In 1979, Mary Dobkin's life was portrayed in a Hallmark Hall of Fame production of Aunt Mary, starring actress Jean Stapleton, who later became a close friend. It wasn't until the TV program aired that Mrs. Katz's sons learned about their parents' philanthropy.
Ida Rudo, the daughter of immigrant parents from Ukraine, was born at home on East Baltimore Street.
In 1913, she and her family joined the Hebrew Colonial Society's 351-acre Yaazor commune off Johnnycake Road, near the present-day intersection of Interstate 70 and the Beltway in Woodlawn.
"This local attempt to build agrarian skills among traditionally urban Jews was rough - outdoor plumbing, no electricity, a one-room school, Belmont Elementary, for the children," said a son, Dr. Morton I. Katz, a retired Pikesville orthodontist.
"It was truly Old World, with Russian and Yiddish the only languages spoken among the approximately 200 residents," he said.

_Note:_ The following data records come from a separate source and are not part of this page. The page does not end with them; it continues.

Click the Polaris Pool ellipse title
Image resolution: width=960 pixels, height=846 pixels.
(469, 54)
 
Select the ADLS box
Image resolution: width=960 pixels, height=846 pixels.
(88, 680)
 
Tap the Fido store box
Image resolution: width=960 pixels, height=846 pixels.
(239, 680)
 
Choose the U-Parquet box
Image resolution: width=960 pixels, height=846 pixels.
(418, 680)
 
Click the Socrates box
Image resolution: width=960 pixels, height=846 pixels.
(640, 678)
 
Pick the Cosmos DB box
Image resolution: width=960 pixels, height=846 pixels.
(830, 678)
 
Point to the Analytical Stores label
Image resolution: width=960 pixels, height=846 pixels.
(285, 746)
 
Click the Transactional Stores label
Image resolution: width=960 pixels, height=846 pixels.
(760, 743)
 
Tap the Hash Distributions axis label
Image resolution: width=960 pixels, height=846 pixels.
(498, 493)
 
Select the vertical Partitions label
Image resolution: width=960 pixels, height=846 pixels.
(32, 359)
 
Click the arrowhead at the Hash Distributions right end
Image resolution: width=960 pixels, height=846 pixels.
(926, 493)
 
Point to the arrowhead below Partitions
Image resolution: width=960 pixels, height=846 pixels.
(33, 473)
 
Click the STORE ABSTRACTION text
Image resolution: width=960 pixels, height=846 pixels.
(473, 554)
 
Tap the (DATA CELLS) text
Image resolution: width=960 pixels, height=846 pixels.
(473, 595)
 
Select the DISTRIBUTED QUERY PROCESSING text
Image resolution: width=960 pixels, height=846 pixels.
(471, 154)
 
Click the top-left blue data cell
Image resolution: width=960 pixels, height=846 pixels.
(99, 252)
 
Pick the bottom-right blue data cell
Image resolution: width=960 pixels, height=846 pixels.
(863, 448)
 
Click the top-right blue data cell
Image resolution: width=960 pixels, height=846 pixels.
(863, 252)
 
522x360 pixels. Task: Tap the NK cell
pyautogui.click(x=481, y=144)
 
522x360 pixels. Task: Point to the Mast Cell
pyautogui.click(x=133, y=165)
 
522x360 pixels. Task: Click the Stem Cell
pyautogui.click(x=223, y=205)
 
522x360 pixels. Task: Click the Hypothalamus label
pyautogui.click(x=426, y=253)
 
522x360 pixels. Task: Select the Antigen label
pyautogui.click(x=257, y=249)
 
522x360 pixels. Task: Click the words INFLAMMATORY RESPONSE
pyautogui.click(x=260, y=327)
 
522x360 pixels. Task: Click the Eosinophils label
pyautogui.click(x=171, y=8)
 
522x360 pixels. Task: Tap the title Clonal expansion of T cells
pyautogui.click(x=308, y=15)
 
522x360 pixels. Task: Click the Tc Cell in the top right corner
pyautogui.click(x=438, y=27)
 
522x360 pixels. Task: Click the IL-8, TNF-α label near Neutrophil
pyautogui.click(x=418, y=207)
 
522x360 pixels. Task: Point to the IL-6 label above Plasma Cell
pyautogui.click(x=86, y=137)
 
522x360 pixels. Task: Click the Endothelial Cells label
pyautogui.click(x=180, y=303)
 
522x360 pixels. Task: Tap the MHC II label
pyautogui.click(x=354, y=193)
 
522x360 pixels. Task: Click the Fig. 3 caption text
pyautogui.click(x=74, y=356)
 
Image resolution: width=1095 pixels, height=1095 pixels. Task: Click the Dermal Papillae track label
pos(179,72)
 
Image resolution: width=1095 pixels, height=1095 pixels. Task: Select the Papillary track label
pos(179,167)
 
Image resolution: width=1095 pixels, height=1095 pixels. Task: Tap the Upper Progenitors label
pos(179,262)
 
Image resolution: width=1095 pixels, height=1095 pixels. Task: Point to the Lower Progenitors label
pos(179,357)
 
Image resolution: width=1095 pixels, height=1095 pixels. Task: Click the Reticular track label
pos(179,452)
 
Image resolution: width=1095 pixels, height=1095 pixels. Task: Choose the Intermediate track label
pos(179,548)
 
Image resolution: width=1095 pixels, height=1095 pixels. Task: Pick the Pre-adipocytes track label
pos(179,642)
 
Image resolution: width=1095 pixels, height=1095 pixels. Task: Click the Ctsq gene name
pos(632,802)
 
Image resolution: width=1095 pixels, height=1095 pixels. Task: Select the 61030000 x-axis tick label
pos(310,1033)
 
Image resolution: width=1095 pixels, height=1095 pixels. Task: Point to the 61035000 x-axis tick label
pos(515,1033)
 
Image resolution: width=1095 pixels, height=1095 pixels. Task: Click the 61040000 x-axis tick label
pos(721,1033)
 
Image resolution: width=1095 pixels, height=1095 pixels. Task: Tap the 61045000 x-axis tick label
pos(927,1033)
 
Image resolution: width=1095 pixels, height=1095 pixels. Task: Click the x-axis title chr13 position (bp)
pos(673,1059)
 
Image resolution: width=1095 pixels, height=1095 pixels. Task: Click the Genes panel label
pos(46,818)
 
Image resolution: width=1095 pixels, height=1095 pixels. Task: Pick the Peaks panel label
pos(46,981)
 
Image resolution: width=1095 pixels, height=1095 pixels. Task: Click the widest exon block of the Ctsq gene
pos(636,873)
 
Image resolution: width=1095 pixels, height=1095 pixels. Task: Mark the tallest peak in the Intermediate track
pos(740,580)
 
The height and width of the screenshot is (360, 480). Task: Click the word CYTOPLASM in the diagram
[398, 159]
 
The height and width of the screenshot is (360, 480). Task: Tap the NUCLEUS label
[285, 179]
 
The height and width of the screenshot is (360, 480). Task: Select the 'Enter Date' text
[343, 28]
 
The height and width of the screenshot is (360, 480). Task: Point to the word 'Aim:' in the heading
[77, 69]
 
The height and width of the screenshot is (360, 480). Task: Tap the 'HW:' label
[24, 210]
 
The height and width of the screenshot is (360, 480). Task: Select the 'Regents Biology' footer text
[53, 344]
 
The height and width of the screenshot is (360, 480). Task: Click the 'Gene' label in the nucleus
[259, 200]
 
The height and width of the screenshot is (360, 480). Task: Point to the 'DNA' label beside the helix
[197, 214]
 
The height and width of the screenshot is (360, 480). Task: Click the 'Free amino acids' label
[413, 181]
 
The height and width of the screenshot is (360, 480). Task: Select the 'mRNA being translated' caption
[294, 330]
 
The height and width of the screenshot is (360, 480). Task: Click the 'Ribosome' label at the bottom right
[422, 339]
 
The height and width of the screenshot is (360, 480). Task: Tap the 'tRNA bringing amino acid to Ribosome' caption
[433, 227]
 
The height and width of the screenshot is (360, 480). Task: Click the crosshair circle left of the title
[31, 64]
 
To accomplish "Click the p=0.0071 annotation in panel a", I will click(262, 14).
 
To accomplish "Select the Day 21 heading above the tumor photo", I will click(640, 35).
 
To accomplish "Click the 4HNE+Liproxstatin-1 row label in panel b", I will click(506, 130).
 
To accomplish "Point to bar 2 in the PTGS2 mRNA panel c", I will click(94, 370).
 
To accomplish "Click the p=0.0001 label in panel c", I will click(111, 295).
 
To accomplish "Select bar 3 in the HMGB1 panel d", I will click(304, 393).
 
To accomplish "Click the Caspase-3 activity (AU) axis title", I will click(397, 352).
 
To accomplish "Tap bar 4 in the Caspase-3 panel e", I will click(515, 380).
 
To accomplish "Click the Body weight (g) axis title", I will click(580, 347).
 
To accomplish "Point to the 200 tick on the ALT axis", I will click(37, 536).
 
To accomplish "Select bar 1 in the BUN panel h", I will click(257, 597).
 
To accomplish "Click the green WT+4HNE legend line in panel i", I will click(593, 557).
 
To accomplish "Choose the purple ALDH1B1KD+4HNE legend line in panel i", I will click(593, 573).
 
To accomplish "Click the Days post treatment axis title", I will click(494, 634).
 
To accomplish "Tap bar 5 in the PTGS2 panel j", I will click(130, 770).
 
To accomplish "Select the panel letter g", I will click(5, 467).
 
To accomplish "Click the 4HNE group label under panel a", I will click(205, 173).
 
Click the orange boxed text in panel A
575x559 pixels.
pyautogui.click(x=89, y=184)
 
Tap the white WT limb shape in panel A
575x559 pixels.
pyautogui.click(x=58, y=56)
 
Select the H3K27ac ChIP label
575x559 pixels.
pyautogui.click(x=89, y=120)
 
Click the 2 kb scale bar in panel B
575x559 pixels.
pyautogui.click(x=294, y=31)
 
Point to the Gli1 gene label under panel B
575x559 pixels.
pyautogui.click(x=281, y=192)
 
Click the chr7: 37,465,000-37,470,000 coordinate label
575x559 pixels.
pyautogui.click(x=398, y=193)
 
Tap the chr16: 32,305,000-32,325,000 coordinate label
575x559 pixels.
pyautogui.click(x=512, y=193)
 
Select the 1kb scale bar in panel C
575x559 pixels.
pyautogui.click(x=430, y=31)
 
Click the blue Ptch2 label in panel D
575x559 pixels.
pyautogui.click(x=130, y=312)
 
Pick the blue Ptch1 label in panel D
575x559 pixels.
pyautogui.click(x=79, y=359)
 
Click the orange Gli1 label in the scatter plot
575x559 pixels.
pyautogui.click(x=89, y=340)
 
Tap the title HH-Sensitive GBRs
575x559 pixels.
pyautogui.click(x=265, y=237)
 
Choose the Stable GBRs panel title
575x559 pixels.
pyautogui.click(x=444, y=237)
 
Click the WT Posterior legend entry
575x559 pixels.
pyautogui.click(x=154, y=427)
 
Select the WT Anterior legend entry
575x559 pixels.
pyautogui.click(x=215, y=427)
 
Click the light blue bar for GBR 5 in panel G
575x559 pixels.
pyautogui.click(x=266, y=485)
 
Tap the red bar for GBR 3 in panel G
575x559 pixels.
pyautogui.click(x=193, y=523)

Seeking better educational opportunities for their children, the family left the commune and settled permanently into a McCulloh Street rowhouse in 1919.
After graduating from Western High School in 1926, Mrs. Katz went to work as a bookkeeper for Fairmount Mill and Lumber Co. on East Fairmount Avenue, a business her father established in the early 1920s.
She met her future husband, Ralph Katz, one day when he came into the lumberyard to purchase some wood.
They were married in 1938, and lived for years on Kathland Avenue and later Strathmore Avenue in Northwest Baltimore, where they raised their three sons.
Mr. Katz died in 2000.
"They became involved in the good works of a local lady, Mary Dobkin, who organized sports teams and leagues for inner-city youths, in order to keep them off the streets and out of trouble," Dr. Katz said.
"Although crippled herself, impoverished and on welfare, Mary devoted all of her energies to `her boys,'" he said. "When my parents realized she was not receiving consistent support, they became her secret benefactors, and for decades, they covered most of her financial needs."
Mr. and Mrs. Katz did not even tell their sons of their philanthropy.